---------- ДАННЫЙ ОТРЫВОК ----------
Начало Я созрел для публикации стихов

Автор: Михаил Глебов, август 2004

Условием всякого преуспеяния таланта является сочувственная среда.
(Тютчев)

[...] Никакой живой процесс не может стоять на месте, иначе говоря, не может не развиваться, хотя тенденция бывает направлена как вверх, так и вниз. [...] В истории моего стихотворства было два всплеска - 1976-79 и 1981-84. Первый период кажется детским, второй благодаря любовной встряске звучал в целом по-взрослому. В каждом из этих периодов постепенно нарастали техническое мастерство, частота посещений музы и количество рожденных стихов.

Я до сих пор не могу внятно объяснить причины спада 1979-80 годов: по-видимому, моя душа взяла тайм-аут для перехода на взрослые рельсы. Отметим только, что и в жизни этот период оказался для меня пустым. А когда сердце погружается в сон, то же самое неизбежно происходит и с музой. И тут, будто по случайному совпадению, умер мой главный слушатель - дед, а возможности "внешней экспансии", т.е. приобретения новых слушателей на стороне, у меня отсутствовали. В результате мои стихи, намертво блокированные в архивной коробке, задохнулись без притока свежего воздуха: их было попросту незачем писать.

Но 1981-й год пробил в моем одиночестве брешь, и новая волна поэзии начала подниматься в иных условиях. Годом позже открылись шлюзы, и неостановимый поток записок со стихами хлынул по нескольким направлениям сразу. Я никогда не напрашивался на похвалы и проявлял удивительную авторскую терпимость; тем не менее, мое творчество обыкновенно хвалили и просили показать что-нибудь еще. NN завела у себя дома целую папку, где складировались мои перлы. Такое положение дел исподволь приучало меня к публичности. Возможно, если бы меня одолевала жажда славы, я мог поискать себе аудиторию в институтской группе или в туристических поездках; но этому жестко препятствовала моя позиция интроверта с ориентацией не на количество посторонних слушателей, а на их качество. Иными словами, я больше всего ценил глубину понимания своих стихов и отдавал их в руки лишь тем людям, которые, по-видимому, были на это способны.
----------
[ЧТО ПРЕДСТОИТ СДЕЛАТЬ]
**1)** Ответьте по тексту о стихотворстве:
(а) Какие два периода всплеска стихотворства называет автор?
(б) Кто умер в годы спада и кем он был для автора?
(в) Что NN завела у себя дома?
**2)** Допишите следующую часть текста о стихотворстве, начав сразу после его последнего предложения.
---------- ИСХОДНЫЕ ДАННЫЕ ----------
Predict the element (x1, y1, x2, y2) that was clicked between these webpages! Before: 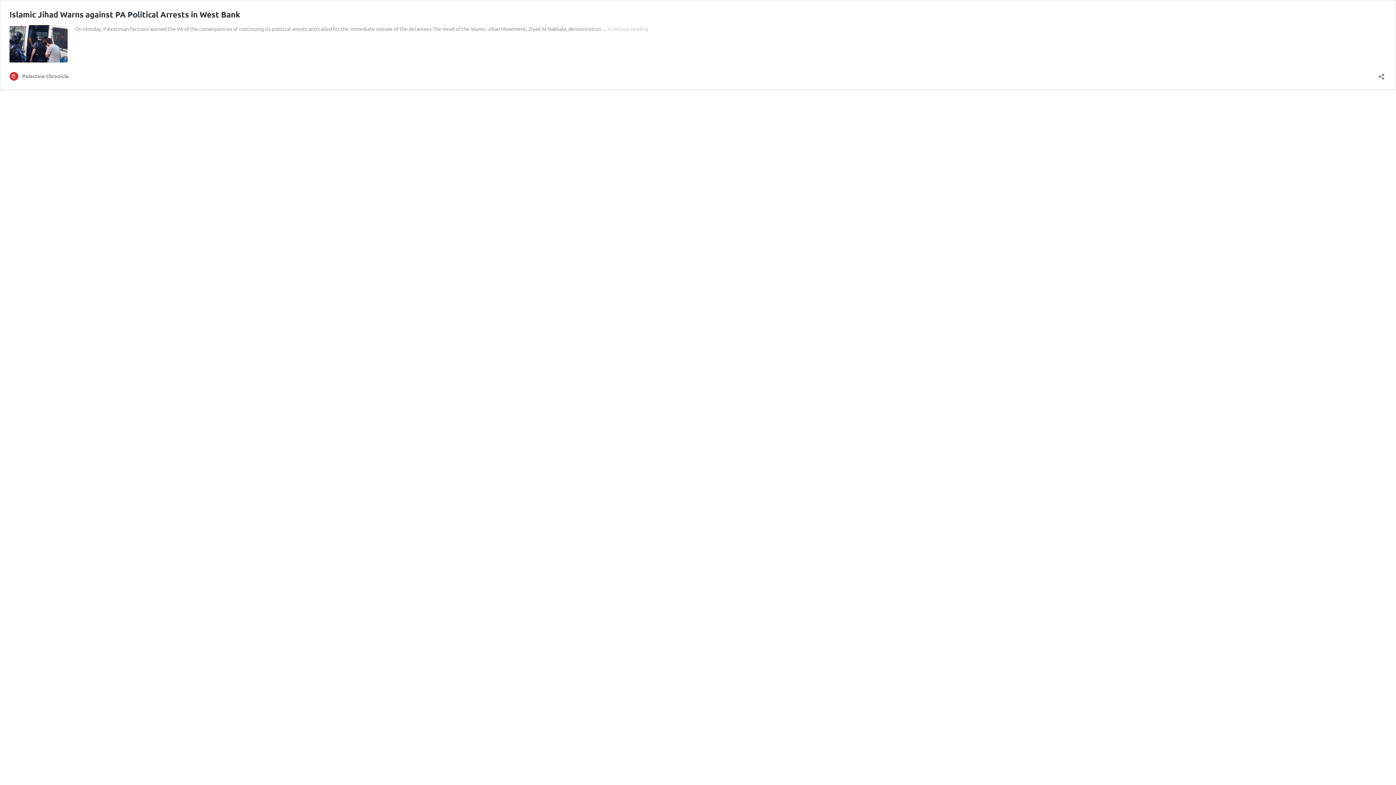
----------
[РЕШЁННЫЕ ЗАДАНИЯ]
**1)**
(а) 1976–79 и 1981–84 годы.
(б) Дед, главный слушатель автора.
(в) Целую папку, где складировались его стихи.

**2)**
Так прошли три шумных, полных событиями года - 1981-й, 1982-й и 1983-й, которые вообще перевернули мою душу и мировоззрение, а вместе с тем, разумеется, изменилось и отношение к стихам. Теперь я хотя писал по-прежнему для себя, но все-таки по умолчанию ориентировался и на других читателей, и память моя подсказывает, что редкие вещицы этого периода не были преданы вообще никакой огласке. Если, к примеру, очередной стих мог показаться для N1 оскорбительным, я относил его к N2 или N3 с присовокуплением, что он написан давно и о какой-нибудь однокласснице. Я вообще очень вольно обращался с датами стихов, которые на передаваемых листочках часто не соответствовали действительности. - Ясно поэтому, что уже накануне военного лагеря я близко подошел к публичному статусу, т.е. к ориентации всех своих стихов на стороннего слушателя.

А в лагере на эту же чашу весов упали новые гирьки: я научился "творить" практически в гуще толпы, не смущаясь сторонних взглядов, и плодовитость моя только росла. Итог оказался поистине революционным: теперь сразу по трем адресам разошлись все мои стихи лагерного времени, причем я сознавал, что они наверняка попадут к родителям моих друзей, а может быть, и дальше по цепочке к кому-то еще. Называя вещи своими именами, это была хотя и робкая, но все же акция самиздата. Ведь недаром я, догадываясь о росте аудитории, не стал переписывать стихи вручную, но отпечатал их на машинке.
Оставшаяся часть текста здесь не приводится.